WRITTEN PROBLEM 1
Do these statements agree with the passage on Isaiah's banquet? Answer yes or no for each and quote the words of the passage that decide it. (a) Isaiah wrote more than 700 years before the birth of Our Lord. (b) The banquet takes place on Mount Sinai. (c) The reward for the righteous is a feast of rich food and fine wine.
WRITTEN PROBLEM 2
In the passage on Isaiah's banquet, who will flood to Mount Zion after God's judgment of the world?
WRITTEN PROBLEM 3
Summarize the passage on Isaiah's banquet in two sentences.

PASSAGE TO READ
Everything necessary has been prepared. Come to the Wedding Banquet!

Some of the richest and most poetic imagery in the sacred scriptures is found in the oracles of the prophet Isaiah, writing over 700 years before the birth of Our Lord. In today’s first reading, we hear Isaiah describing an immense banquet prepared by God. His description comes in the middle of a section of prophecy which goes beyond the immediate events of his time to look at God’s final judgement.  Isaiah describes the last battle and the desolation of the world, and also the reward that God has prepared for the righteous: a magnificent feast of rich food and fine wine.  Isaiah repeatedly mentions the mountain on which this banquet will take place.  This is Mount Zion, the holy mountain, the site of Jerusalem, thereby showing Isaiah’s great faith and confidence in the covenant between God and his chosen people, the children of Israel. They have been chosen by God and their reward will continue throughout time, and will even continue after God’s judgment of the world, for all the nations will flood to Mount Zion to share in the great banquet.

PROVIDED MATERIAL
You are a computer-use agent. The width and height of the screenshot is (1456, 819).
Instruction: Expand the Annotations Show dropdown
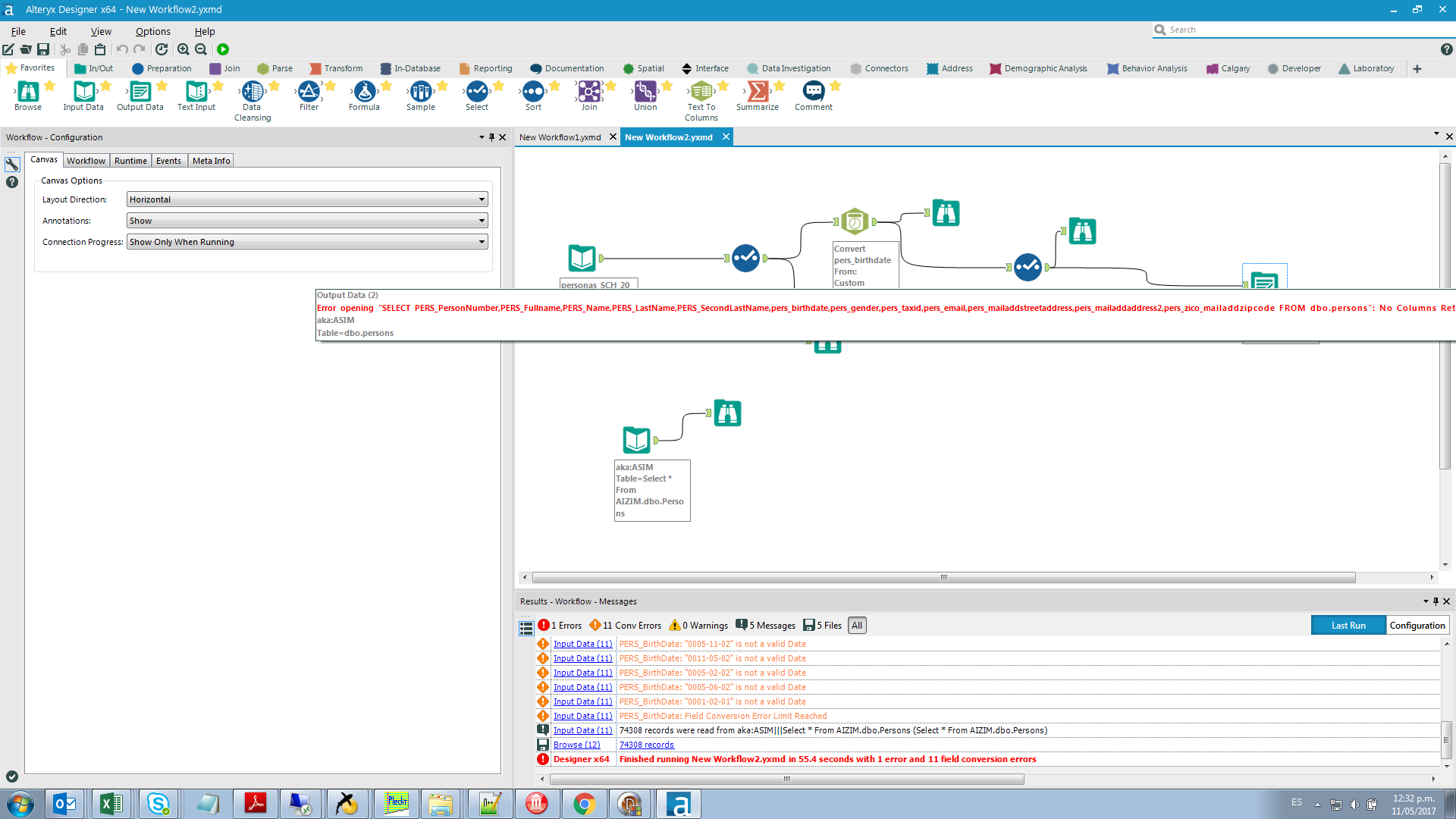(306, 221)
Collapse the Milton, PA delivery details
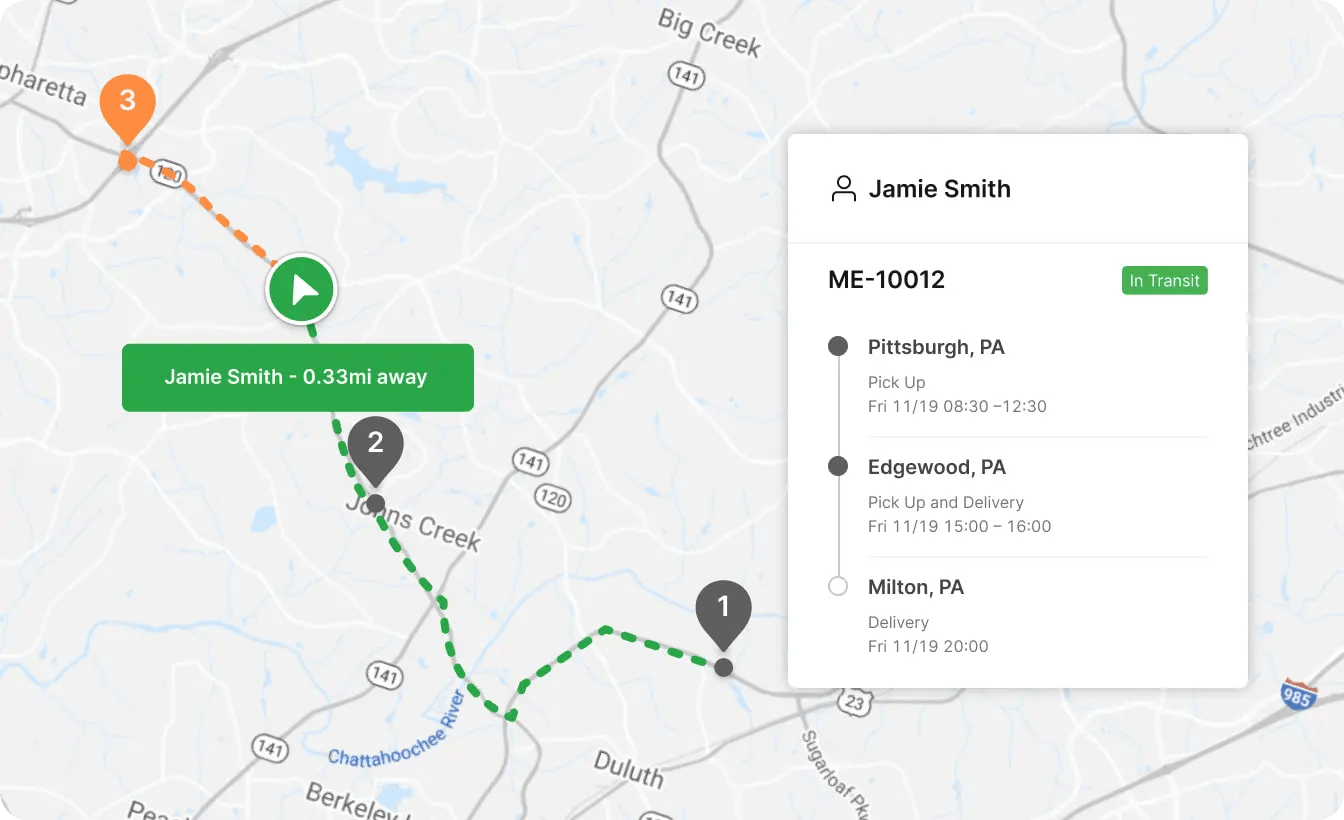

RIGHT ANSWER 1
(a) Yes: "writing over 700 years before the birth of Our Lord"
(b) No: "This is Mount Zion, the holy mountain, the site of Jerusalem"
(c) Yes: "a magnificent feast of rich food and fine wine"

RIGHT ANSWER 2
All the nations, to share in the great banquet.

RIGHT ANSWER 3
In the first reading, Isaiah describes an immense banquet that God has prepared, a magnificent feast of rich food and fine wine for the righteous, set within a prophecy of God's final judgment. Isaiah places this banquet on Mount Zion, showing his faith in God's covenant with Israel, and all the nations will flood there to share in it.